If you want to use expensive energy from expensive sources willy-nilly, by all means go off-grid, but it isn't necessary to live the off-grid lifestyle when you can use the grid more effectively. If you want to refrigerate absolutely everything, light up absolutely everything, and leave on absolutely everything, as well as buy over-priced appliances with limited use, then by all means go off-grid. The price for entry starts at $50k just for the solar panels--then add thousands more for the specialized appliances, and the cost of wiring your home to take DC power, as well as the unpredictability of the weather, and you begin to see the futility of solar power anywhere but the southwestern U.S.

Lighting

The very first thing I tell them to do is to change all their light bulbs to the newer compact fluorescent bulbs. Screw in light bulbs should be mostly compact fluorescent, using about one quarter the power of regular bulbs while giving the same brightness and color. Timers are great for children's rooms or any room where the light is usually left on.
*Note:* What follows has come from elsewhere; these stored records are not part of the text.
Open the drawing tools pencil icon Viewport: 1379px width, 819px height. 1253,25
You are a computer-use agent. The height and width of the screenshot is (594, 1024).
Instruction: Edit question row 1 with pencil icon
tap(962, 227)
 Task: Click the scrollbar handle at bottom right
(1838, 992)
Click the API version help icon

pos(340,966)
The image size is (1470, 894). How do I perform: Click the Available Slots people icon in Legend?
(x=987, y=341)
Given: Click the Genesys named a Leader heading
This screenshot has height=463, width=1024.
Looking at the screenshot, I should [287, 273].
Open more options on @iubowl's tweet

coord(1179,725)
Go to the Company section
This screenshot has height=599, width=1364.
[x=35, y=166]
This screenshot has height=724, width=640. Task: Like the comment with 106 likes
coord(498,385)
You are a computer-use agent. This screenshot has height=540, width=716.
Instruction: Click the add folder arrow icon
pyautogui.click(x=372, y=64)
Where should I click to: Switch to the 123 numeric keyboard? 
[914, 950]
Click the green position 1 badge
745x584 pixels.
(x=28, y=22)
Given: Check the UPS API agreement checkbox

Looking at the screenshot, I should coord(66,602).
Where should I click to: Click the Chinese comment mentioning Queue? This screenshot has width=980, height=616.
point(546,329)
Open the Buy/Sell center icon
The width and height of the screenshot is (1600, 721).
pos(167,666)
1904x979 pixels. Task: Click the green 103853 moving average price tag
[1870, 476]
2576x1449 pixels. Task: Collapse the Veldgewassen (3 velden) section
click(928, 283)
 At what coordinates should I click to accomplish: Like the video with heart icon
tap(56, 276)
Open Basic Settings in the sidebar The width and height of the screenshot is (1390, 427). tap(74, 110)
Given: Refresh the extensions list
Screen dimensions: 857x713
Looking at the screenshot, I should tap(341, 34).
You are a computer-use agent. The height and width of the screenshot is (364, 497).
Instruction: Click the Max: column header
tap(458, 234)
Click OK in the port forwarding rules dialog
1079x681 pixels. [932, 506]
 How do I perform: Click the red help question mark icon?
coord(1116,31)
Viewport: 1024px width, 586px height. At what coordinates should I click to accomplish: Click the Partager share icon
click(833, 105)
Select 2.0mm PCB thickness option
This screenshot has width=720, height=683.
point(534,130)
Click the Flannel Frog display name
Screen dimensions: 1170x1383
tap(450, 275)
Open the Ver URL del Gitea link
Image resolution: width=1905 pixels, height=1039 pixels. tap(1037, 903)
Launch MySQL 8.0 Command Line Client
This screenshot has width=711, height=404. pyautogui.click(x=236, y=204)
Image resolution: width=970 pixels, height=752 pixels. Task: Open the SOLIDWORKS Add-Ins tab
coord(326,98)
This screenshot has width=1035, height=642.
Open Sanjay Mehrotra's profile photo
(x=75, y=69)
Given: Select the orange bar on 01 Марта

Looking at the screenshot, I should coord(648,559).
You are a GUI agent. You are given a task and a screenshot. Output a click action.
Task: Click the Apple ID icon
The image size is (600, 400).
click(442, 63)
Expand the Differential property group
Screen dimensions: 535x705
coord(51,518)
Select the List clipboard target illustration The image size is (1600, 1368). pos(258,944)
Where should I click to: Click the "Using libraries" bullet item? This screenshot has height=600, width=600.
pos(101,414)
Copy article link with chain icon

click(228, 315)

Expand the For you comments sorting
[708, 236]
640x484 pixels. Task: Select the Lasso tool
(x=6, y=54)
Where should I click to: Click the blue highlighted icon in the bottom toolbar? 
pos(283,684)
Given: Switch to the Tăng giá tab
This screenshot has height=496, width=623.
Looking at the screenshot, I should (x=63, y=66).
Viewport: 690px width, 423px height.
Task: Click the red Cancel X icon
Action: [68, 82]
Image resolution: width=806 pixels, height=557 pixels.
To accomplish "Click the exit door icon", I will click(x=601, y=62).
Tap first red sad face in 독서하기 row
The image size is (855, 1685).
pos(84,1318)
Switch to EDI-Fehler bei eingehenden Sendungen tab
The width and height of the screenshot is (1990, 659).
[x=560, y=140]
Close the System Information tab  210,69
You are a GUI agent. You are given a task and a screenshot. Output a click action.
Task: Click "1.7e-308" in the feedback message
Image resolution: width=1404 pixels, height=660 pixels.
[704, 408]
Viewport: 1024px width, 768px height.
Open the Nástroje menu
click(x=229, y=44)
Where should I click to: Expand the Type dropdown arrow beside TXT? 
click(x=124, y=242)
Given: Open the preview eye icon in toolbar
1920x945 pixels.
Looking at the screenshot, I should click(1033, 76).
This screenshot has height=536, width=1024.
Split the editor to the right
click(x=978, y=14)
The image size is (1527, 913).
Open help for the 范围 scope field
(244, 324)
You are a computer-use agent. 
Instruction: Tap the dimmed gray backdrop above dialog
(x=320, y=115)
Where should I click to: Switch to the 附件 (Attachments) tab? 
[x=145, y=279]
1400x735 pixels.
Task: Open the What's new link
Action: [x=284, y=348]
LED bulbs are great for kids' rooms, and use even less energy than CFLs. There are even LED nightlights--I have 4.

Computers

And especially for anyone who is thinking of replacing a computer. Replace your big desktop computers with laptops. They use much less power. We run two laptops over 12 hours a day on very little power. A desk top (actually it is the monitors) uses as much in a few hours, as ours do in a week. The monitors are what you have to watch.


Modern flat-screen monitors don't use as much power as the old CRTs did. Whatever you use, avoid using the "standby" mode--it eats energy even when you aren't using it!

Cooking Ranges

Newer gas cooking ranges have what is called a "glow bar" in the oven. It uses electricity, so even if your power is out, you can't use the oven. This is an electric red-hot glow-bar pilot in the oven that consumes 400 watts all the time the oven is used! Instead, look for one of two types of pilot light ovens. An oven with regular gas flame pilot light is the simplest. Better is an oven pilot that lights by electric spark when the oven is started and goes off when the oven is finished. Propane or natural gas stoves with gas pilot lights need no power connection at all.


Try finding one outside an off-the-grid appliance store. An alternative use, but restricted to outdoors: the BBQ. A gas BBQ does just what the author wants, only it must be used outdoors because of the potential for gas and carbon monoxide leaks.

Another solution: generators, which are strangely enough TAILOR-MADE for when the power goes out.

Another option would be no options! Yes, that's what I did when purchasing my brand new Premier propane range. It has no timer, no oven light, no light on top and no clock. You can purchase a separate timer for a few dollars just about anywhere. And most people already have a clock in their kitchen anyway. The same is true with lighting. Remember that you do pay for all those little options. And they are electric users.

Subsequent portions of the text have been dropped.